- Task requirements: Below are the entries. Set down exactly the line containing "Switch to the Fotos tab" and each line after it.

Saved entries

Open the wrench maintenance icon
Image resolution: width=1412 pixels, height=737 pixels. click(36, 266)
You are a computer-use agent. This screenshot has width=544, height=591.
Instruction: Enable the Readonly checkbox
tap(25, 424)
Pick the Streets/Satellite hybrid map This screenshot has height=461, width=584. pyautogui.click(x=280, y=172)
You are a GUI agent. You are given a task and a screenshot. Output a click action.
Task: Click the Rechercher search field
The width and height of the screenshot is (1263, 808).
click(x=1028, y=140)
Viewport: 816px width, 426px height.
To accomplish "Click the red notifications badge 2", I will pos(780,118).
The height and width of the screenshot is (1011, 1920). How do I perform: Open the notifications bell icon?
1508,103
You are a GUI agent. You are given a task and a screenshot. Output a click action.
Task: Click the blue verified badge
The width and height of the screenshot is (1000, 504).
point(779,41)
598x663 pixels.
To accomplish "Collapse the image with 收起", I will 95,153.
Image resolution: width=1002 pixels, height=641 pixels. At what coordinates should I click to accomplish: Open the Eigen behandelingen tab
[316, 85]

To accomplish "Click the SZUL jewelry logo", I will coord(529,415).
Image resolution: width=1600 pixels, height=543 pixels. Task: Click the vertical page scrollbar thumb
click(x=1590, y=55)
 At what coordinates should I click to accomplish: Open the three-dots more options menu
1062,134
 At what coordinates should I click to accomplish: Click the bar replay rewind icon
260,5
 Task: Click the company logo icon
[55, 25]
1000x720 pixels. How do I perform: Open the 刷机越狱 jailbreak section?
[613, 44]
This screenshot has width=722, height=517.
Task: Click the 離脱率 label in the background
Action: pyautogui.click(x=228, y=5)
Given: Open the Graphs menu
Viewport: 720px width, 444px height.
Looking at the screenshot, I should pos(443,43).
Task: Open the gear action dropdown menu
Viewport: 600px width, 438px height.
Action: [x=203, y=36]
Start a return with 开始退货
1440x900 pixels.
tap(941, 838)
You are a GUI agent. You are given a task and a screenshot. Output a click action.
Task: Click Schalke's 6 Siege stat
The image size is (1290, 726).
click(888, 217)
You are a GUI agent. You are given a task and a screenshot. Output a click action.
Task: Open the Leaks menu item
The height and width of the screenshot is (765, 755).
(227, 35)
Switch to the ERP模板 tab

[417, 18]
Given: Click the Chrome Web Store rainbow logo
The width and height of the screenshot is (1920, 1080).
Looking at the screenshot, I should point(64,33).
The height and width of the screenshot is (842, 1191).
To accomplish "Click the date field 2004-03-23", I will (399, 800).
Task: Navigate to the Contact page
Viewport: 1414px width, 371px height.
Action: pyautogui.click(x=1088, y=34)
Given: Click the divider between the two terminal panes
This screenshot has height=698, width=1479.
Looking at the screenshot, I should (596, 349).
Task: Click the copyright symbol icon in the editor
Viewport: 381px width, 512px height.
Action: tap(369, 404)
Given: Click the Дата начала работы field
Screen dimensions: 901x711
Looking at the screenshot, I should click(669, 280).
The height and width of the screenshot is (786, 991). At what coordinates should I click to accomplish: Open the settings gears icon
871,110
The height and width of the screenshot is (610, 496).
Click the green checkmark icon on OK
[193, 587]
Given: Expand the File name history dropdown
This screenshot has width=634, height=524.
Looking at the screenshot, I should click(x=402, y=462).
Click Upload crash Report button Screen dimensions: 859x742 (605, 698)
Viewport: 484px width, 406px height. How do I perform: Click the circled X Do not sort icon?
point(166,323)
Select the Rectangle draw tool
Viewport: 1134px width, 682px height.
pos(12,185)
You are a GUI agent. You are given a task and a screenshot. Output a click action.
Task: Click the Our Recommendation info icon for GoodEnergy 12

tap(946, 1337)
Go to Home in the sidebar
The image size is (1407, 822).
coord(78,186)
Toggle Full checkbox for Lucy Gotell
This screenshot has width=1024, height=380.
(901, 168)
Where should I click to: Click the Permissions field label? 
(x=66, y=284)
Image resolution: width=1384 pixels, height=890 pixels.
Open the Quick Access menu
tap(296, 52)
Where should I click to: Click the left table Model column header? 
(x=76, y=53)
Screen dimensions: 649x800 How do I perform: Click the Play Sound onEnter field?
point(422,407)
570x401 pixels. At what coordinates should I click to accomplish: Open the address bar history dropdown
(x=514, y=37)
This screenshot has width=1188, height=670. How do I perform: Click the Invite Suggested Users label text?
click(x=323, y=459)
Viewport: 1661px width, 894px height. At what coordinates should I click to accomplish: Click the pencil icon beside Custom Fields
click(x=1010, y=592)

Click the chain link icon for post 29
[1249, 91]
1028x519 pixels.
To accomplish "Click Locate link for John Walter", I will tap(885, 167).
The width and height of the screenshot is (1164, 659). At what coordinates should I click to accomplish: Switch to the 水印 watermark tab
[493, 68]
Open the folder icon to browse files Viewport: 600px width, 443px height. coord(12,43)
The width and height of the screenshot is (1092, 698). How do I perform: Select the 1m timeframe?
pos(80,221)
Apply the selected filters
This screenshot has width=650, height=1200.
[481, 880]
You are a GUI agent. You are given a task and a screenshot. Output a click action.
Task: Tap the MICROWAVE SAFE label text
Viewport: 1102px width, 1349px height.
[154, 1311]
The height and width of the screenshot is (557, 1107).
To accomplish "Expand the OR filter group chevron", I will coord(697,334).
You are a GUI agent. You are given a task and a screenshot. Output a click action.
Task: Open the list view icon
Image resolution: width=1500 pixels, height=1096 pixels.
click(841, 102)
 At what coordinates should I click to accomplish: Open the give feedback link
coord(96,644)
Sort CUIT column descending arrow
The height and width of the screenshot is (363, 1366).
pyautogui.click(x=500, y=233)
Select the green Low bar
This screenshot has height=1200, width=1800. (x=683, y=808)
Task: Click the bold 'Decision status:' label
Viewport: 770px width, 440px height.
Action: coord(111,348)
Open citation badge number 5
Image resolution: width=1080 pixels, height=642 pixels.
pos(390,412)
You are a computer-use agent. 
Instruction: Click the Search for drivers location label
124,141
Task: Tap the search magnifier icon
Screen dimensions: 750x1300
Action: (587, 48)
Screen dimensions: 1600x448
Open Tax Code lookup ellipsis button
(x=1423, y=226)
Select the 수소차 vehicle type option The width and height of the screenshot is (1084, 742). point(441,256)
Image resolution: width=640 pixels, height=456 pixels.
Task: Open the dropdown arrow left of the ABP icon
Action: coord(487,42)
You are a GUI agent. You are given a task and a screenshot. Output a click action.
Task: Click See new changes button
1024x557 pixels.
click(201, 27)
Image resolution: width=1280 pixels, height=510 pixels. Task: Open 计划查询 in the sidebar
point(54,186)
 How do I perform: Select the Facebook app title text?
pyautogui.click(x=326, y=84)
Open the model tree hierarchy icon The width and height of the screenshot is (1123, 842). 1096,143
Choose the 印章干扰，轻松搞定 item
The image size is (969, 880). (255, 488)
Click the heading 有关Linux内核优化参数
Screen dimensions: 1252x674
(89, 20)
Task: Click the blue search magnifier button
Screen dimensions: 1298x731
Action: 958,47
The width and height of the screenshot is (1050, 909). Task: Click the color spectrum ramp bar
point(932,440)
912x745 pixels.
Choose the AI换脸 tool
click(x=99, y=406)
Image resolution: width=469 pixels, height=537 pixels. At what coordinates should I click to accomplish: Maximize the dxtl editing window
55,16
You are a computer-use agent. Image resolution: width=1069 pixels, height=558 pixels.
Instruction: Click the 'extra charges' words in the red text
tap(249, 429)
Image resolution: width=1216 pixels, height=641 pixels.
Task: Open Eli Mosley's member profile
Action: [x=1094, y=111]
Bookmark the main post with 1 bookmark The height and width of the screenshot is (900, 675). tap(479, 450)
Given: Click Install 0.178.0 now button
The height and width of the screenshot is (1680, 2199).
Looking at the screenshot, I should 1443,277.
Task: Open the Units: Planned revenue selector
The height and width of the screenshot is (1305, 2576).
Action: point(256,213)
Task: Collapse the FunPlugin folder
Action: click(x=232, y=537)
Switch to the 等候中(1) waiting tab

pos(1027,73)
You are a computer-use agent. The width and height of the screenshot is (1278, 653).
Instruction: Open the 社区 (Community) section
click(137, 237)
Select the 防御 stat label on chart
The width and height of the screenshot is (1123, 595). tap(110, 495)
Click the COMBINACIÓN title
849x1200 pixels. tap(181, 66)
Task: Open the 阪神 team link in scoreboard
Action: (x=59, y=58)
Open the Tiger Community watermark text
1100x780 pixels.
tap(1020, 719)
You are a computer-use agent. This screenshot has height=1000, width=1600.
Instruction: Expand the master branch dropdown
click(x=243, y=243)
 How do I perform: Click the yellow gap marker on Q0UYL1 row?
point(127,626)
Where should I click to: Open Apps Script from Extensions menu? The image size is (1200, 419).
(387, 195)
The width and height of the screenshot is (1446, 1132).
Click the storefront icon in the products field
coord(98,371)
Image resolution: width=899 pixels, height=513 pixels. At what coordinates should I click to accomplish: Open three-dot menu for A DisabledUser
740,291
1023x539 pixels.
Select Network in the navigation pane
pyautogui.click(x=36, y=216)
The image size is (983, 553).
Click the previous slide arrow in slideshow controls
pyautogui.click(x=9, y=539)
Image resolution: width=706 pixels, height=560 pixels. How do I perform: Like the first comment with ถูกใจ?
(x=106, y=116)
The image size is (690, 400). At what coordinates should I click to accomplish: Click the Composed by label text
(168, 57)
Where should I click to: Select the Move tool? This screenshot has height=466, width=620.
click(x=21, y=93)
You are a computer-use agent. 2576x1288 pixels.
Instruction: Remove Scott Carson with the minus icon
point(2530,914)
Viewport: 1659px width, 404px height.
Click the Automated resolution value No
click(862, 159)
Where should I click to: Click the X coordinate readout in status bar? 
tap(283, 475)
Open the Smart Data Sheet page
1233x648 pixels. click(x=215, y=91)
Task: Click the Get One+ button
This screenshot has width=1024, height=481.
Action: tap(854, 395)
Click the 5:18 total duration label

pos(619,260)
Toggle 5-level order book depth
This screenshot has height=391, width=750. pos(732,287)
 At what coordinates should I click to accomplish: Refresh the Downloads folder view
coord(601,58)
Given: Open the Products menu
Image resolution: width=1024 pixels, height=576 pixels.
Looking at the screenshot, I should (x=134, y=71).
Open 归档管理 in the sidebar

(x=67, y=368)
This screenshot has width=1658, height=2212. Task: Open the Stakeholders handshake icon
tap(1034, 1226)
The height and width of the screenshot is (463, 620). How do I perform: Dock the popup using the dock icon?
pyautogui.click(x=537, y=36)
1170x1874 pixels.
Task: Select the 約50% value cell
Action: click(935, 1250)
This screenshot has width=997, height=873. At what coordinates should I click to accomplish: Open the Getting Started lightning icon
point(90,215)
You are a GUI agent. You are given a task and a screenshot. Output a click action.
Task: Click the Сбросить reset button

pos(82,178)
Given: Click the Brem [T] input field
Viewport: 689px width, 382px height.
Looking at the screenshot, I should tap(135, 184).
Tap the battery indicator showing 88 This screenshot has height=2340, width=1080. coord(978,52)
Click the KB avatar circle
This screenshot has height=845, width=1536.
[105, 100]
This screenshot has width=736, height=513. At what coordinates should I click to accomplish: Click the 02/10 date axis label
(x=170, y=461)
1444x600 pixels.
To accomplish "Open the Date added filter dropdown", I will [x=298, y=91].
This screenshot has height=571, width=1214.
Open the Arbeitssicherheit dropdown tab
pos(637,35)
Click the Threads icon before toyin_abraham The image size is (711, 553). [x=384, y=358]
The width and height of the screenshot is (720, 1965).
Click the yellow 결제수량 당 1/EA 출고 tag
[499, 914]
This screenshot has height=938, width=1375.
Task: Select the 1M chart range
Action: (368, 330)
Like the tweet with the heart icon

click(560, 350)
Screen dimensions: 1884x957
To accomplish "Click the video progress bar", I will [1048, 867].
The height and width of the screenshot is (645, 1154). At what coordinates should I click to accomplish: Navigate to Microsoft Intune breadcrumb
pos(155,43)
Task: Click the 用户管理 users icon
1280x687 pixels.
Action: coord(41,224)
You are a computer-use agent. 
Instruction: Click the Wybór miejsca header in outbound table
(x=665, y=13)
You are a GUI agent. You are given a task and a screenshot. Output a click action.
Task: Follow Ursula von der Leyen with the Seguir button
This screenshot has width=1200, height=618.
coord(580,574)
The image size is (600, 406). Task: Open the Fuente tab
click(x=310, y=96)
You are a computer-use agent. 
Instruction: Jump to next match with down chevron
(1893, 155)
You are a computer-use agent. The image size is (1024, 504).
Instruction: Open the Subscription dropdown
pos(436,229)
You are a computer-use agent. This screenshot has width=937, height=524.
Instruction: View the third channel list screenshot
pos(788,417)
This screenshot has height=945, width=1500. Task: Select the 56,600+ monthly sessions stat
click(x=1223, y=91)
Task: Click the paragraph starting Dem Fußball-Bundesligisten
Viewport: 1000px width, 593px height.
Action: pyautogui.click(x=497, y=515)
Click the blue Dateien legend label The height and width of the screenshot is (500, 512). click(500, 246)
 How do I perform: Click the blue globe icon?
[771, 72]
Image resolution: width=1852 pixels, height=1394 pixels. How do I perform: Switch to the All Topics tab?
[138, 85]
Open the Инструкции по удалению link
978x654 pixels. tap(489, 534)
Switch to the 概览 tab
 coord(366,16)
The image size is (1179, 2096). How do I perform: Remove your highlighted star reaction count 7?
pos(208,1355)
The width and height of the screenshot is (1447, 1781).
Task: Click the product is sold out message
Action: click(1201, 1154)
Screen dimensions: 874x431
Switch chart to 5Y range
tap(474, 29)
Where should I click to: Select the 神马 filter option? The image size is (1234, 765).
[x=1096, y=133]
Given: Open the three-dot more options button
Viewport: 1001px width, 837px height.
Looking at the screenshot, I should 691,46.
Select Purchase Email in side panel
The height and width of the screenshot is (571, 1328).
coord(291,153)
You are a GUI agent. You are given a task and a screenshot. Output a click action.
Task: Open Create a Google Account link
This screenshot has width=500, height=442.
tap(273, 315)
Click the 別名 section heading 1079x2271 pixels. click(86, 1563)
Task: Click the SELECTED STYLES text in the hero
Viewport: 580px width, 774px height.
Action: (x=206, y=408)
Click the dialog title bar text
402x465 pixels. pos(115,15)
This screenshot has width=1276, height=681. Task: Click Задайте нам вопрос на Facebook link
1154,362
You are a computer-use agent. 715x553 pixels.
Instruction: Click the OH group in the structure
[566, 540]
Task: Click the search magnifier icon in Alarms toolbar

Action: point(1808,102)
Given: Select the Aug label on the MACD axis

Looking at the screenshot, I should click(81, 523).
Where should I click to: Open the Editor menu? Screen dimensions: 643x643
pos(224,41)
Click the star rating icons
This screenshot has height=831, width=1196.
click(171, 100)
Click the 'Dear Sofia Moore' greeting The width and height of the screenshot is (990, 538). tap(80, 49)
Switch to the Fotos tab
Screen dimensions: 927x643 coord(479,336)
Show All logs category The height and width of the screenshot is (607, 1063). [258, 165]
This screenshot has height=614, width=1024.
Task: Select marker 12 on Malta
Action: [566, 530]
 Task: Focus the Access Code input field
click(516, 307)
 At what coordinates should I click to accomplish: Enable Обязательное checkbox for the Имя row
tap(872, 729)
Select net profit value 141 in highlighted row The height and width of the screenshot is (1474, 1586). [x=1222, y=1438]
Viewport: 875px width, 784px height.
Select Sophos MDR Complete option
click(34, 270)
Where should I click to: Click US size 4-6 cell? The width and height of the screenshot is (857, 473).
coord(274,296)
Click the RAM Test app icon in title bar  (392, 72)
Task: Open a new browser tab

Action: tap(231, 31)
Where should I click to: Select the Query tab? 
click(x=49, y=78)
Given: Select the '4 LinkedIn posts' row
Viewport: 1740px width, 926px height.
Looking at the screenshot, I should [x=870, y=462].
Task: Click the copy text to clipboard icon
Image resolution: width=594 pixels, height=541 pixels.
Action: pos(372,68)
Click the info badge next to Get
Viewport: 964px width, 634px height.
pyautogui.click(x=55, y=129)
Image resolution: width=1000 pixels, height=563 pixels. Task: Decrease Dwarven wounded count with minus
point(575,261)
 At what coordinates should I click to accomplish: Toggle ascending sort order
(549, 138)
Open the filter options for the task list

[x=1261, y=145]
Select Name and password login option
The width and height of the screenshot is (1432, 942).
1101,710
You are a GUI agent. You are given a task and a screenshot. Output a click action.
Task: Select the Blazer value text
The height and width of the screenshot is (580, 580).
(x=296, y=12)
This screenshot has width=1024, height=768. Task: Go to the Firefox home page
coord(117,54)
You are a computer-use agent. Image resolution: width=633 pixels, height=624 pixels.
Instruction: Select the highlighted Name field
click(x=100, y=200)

- Expected answer:
Switch to the Fotos tab
Screen dimensions: 927x643 coord(479,336)
Show All logs category The height and width of the screenshot is (607, 1063). [258, 165]
This screenshot has height=614, width=1024.
Task: Select marker 12 on Malta
Action: [566, 530]
 Task: Focus the Access Code input field
click(516, 307)
 At what coordinates should I click to accomplish: Enable Обязательное checkbox for the Имя row
tap(872, 729)
Select net profit value 141 in highlighted row The height and width of the screenshot is (1474, 1586). [x=1222, y=1438]
Viewport: 875px width, 784px height.
Select Sophos MDR Complete option
click(34, 270)
Where should I click to: Click US size 4-6 cell? The width and height of the screenshot is (857, 473).
coord(274,296)
Click the RAM Test app icon in title bar  (392, 72)
Task: Open a new browser tab

Action: tap(231, 31)
Where should I click to: Select the Query tab? 
click(x=49, y=78)
Given: Select the '4 LinkedIn posts' row
Viewport: 1740px width, 926px height.
Looking at the screenshot, I should [x=870, y=462].
Task: Click the copy text to clipboard icon
Image resolution: width=594 pixels, height=541 pixels.
Action: pos(372,68)
Click the info badge next to Get
Viewport: 964px width, 634px height.
pyautogui.click(x=55, y=129)
Image resolution: width=1000 pixels, height=563 pixels. Task: Decrease Dwarven wounded count with minus
point(575,261)
 At what coordinates should I click to accomplish: Toggle ascending sort order
(549, 138)
Open the filter options for the task list

[x=1261, y=145]
Select Name and password login option
The width and height of the screenshot is (1432, 942).
1101,710
You are a GUI agent. You are given a task and a screenshot. Output a click action.
Task: Select the Blazer value text
The height and width of the screenshot is (580, 580).
(x=296, y=12)
This screenshot has width=1024, height=768. Task: Go to the Firefox home page
coord(117,54)
You are a computer-use agent. Image resolution: width=633 pixels, height=624 pixels.
Instruction: Select the highlighted Name field
click(x=100, y=200)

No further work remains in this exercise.